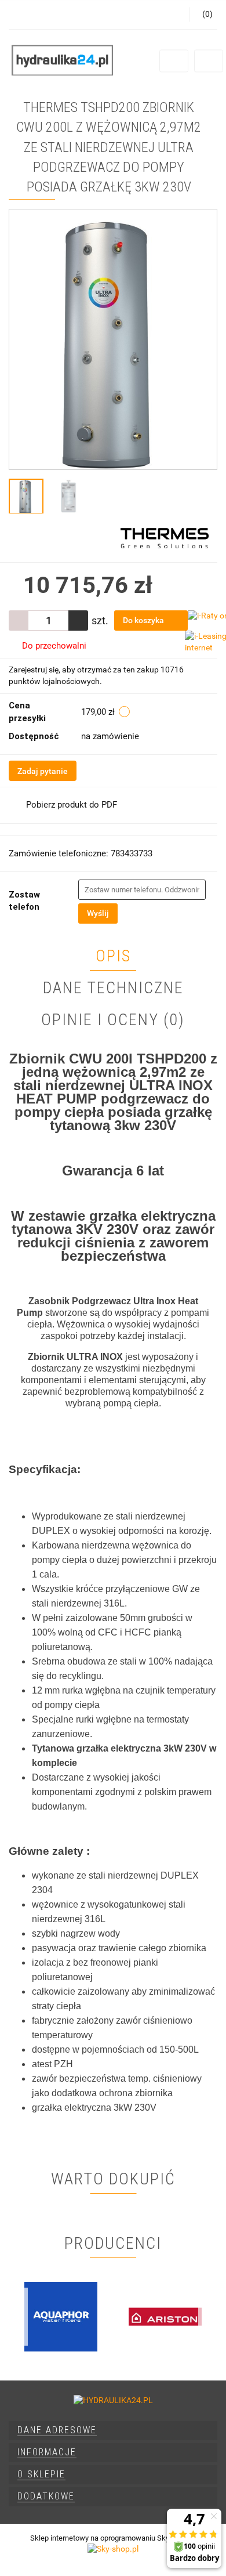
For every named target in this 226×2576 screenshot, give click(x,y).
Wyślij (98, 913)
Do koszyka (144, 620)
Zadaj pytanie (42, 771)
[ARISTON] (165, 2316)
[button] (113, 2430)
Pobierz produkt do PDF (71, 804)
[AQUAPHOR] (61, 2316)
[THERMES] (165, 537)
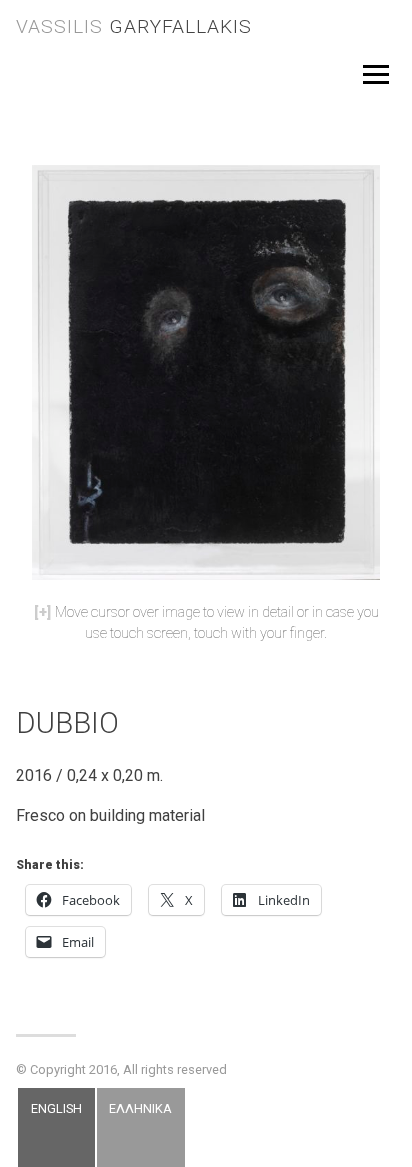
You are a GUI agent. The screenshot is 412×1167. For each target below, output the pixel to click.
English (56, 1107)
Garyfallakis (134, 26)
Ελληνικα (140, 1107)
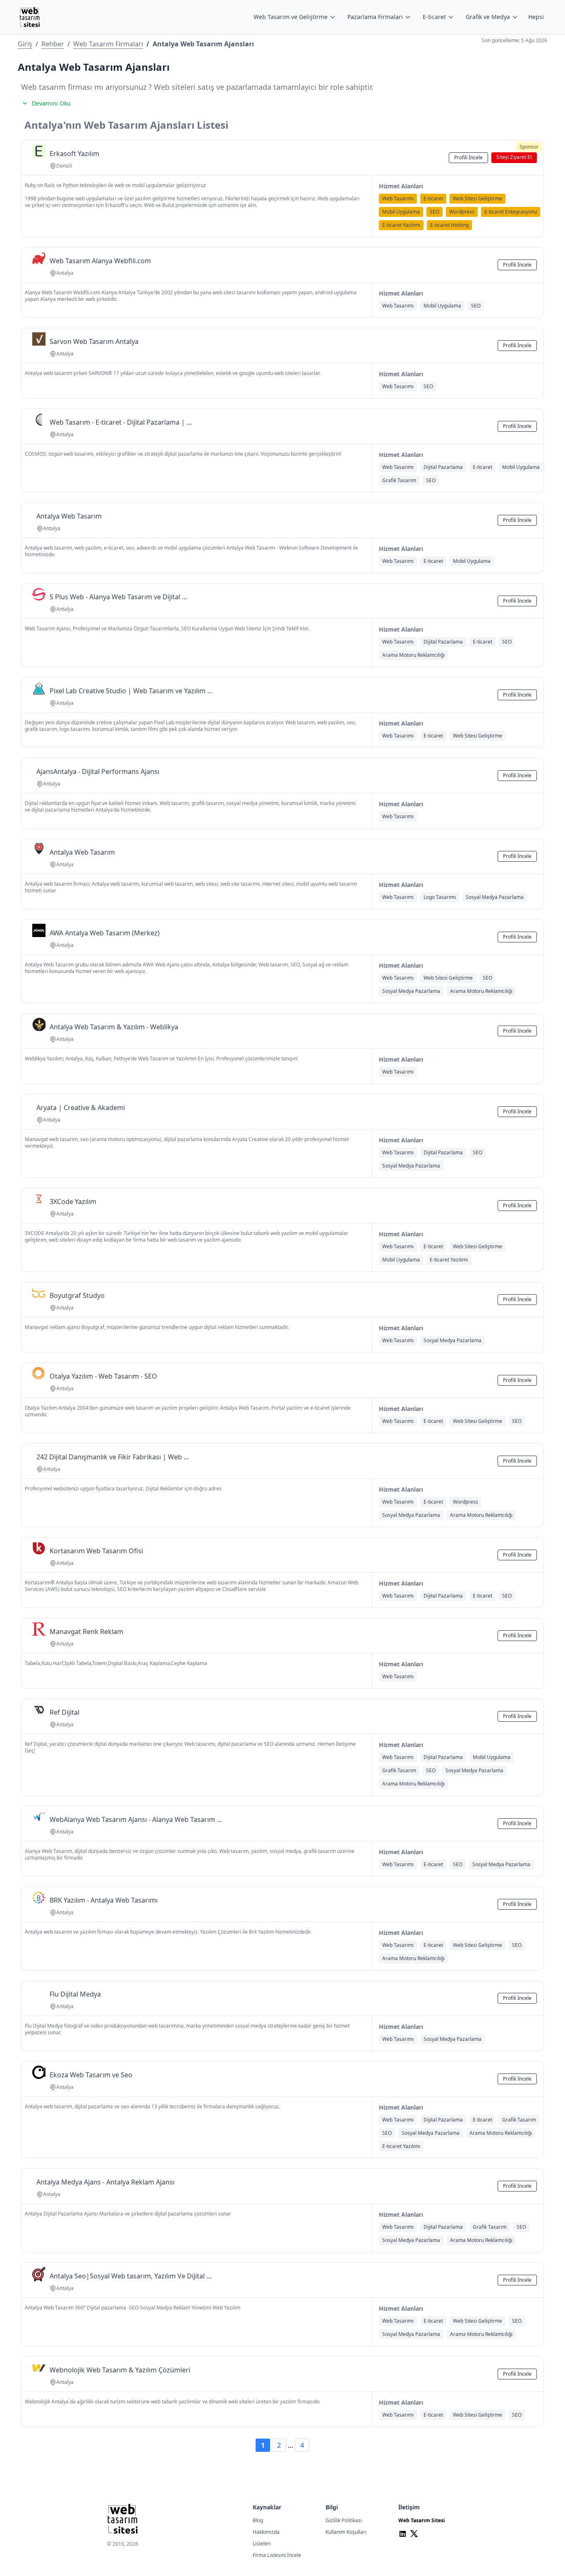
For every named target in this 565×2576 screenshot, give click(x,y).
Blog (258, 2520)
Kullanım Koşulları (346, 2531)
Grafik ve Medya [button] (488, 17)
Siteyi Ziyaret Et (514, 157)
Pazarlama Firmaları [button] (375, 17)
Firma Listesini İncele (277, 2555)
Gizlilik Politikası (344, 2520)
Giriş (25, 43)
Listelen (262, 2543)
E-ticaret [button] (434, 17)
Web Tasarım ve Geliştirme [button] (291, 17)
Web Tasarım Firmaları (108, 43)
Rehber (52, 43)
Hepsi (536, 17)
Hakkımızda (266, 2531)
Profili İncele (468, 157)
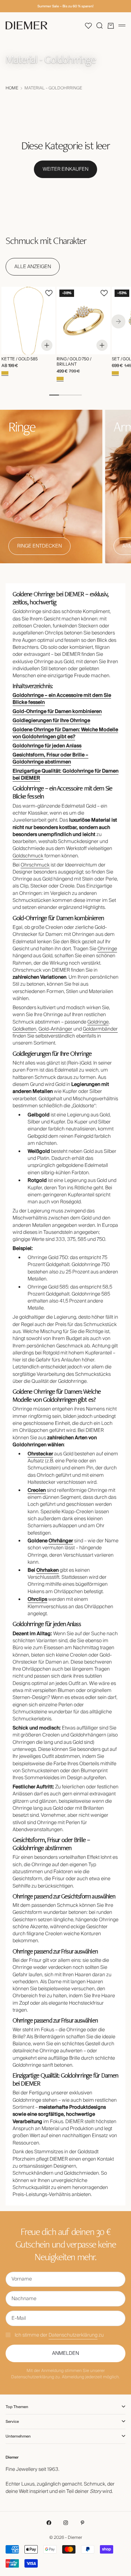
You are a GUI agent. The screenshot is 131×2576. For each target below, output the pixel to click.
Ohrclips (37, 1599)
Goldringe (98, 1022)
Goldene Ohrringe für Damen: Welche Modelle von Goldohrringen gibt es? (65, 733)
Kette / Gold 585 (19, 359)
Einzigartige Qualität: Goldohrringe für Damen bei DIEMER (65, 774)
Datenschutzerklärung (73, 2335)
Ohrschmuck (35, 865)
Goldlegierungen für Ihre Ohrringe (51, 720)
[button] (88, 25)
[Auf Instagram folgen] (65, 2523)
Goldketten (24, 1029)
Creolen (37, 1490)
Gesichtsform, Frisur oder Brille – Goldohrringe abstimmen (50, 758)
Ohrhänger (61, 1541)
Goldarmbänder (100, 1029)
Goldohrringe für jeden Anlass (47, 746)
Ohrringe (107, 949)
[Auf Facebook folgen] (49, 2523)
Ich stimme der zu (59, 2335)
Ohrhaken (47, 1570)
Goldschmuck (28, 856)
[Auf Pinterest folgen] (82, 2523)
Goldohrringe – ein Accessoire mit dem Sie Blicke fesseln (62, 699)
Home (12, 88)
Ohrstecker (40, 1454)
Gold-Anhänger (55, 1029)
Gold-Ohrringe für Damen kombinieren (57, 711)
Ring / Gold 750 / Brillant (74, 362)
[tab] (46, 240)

• • • •

_TASK TO COMPLETE_
Reproduce the material word for word. Skip every picture it holds.

_EXERCISE SOLUTION_
For every named target in this 226×2576 screenshot, give click(x,y).
Wyślij (98, 913)
Do koszyka (144, 620)
Zadaj pytanie (42, 771)
[ARISTON] (165, 2316)
[button] (113, 2430)
Pobierz produkt do PDF (71, 804)
[AQUAPHOR] (61, 2316)
[THERMES] (165, 537)
You are a GUI agent. The screenshot is 412×1167. For each target below, output the pixel to click.
English (56, 1107)
Garyfallakis (134, 26)
Ελληνικα (140, 1107)
For every named target in this 565×2576 screenshot, give click(x,y).
Blog (258, 2520)
Kullanım Koşulları (346, 2531)
Grafik ve Medya [button] (488, 17)
Siteyi Ziyaret Et (514, 157)
Pazarlama Firmaları [button] (375, 17)
Firma Listesini İncele (277, 2555)
Gizlilik Politikası (344, 2520)
Giriş (25, 43)
Listelen (262, 2543)
E-ticaret [button] (434, 17)
Web Tasarım ve Geliştirme [button] (291, 17)
Web Tasarım Firmaları (108, 43)
Rehber (52, 43)
Hepsi (536, 17)
Hakkımızda (266, 2531)
Profili İncele (468, 157)
You are a GUI agent. The screenshot is 131×2576. For each target below, output the pixel to click.
Ohrclips (37, 1599)
Goldringe (98, 1022)
Goldene Ohrringe für Damen: Welche Modelle von Goldohrringen gibt es? (65, 733)
Kette / Gold 585 (19, 359)
Einzigartige Qualität: Goldohrringe für Damen bei DIEMER (65, 774)
Datenschutzerklärung (73, 2335)
Ohrschmuck (35, 865)
Goldlegierungen für Ihre Ohrringe (51, 720)
[button] (88, 25)
[Auf Instagram folgen] (65, 2523)
Goldketten (24, 1029)
Creolen (37, 1490)
Gesichtsform, Frisur oder Brille – Goldohrringe abstimmen (50, 758)
Ohrhänger (61, 1541)
Goldarmbänder (100, 1029)
Goldohrringe für jeden Anlass (47, 746)
Ohrringe (107, 949)
[Auf Facebook folgen] (49, 2523)
Ich stimme der zu (59, 2335)
Ohrhaken (47, 1570)
Goldschmuck (28, 856)
[Auf Pinterest folgen] (82, 2523)
Goldohrringe – ein Accessoire mit dem Sie Blicke fesseln (62, 699)
Home (12, 88)
Ohrstecker (40, 1454)
Gold-Anhänger (55, 1029)
Gold-Ohrringe für Damen kombinieren (57, 711)
Ring / Gold 750 / Brillant (74, 362)
[tab] (46, 240)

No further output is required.